A praia do outro lado era minha meta. Era uma ilha relativamente pequena, do tamanho de um estado modesto de um país de terceiro mundo, e era consideravelmente desconhecida fora da região - caso eu me lembre bem, sequer possuía um nome. Eu estava lá simplesmente por diversão. Desde muito jovem, sempre fui um viciado em adrenalina. Depois de um tempo, montanhas russas e atrações banais já não me eram o suficiente, então, com o dinheiro que me sobrava, ano após ano, eu me metia nessas modestas aventuras em meus períodos de recesso.

Foi quando, de repente, me deparei com uma trilha, o que me causou estranheza. Eu acreditava ser pioneiro em desbravar aquela rota. O caminho rudimentar, simplesmente um espaço aberto entre a vasta gama de plantas, era tímido, mas notável. Alguém já havia estado ali antes. Claro, meus companheiros estavam na praia, me esperando, mas eles haviam chegado lá pelos aeroplanos. Decidi, então, dar ao meu facão um merecido descanso após alguns quilômetros de mato cortado e seguir pela trilha já estabelecida.

Peguei-me surpreso ao ver que, no fim da trilha, havia uma clareira. Vista de fora, a mata da ilha parecia extremamente fechada, e aquilo me embasbacou tanto quanto me agradou. Sentei em uma pedra ligeiramente menos limosa do que as demais e aproveitei para descansar um pouco. Respirei fundo, bebi uma água da garrafa que eu havia trago em minha mochila, amarrei os cadarços, que já estavam frouxos, e fiquei lá por alguns minutos, ouvindo os sons dos pássaros e observando as copas das árvores mais próximas.

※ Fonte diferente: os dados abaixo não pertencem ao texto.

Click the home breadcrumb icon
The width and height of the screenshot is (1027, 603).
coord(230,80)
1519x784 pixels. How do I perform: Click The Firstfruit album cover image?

Então vi algo surreal. Uma das árvores se destacava das outras, por, evidentemente, ser a maior. Tanto na altura quanto na largura. Em uma certa altura de seu tronco, havia um buraco, e dele, descia uma escada de corda. Entre a escada e o interior da árvore, havia uma pequena extensão vertical de madeira, como um chão, formando uma varanda rudimentar. E nessa varanda, estava uma figura no mínimo inusitada: Um homem aparentemente muito velho, de cabelos e barbas longos e brancos, pele morena e enrugada, sentado em uma cadeira de balanço e fumando um cachimbo.

Era difícil distinguir expressões faciais daquele rosto inédito por trás daquela espessa, mas eu pude sentir que, quando ele observou que eu havia notado sua presença, deu um sorrisinho. Não um sorriso maldoso, ou um sorriso de quem acabou de ouvir uma piada genial. Mas um sorriso travesso, como o que se vê no rosto de uma criança de 5 anos que tocou a campainha do vizinho e saiu correndo até o final da rua. Parecia estar se divertindo com o fato de que um estranho havia descoberto seu refúgio tropical e que levara um leve susto com sua presença inesperada.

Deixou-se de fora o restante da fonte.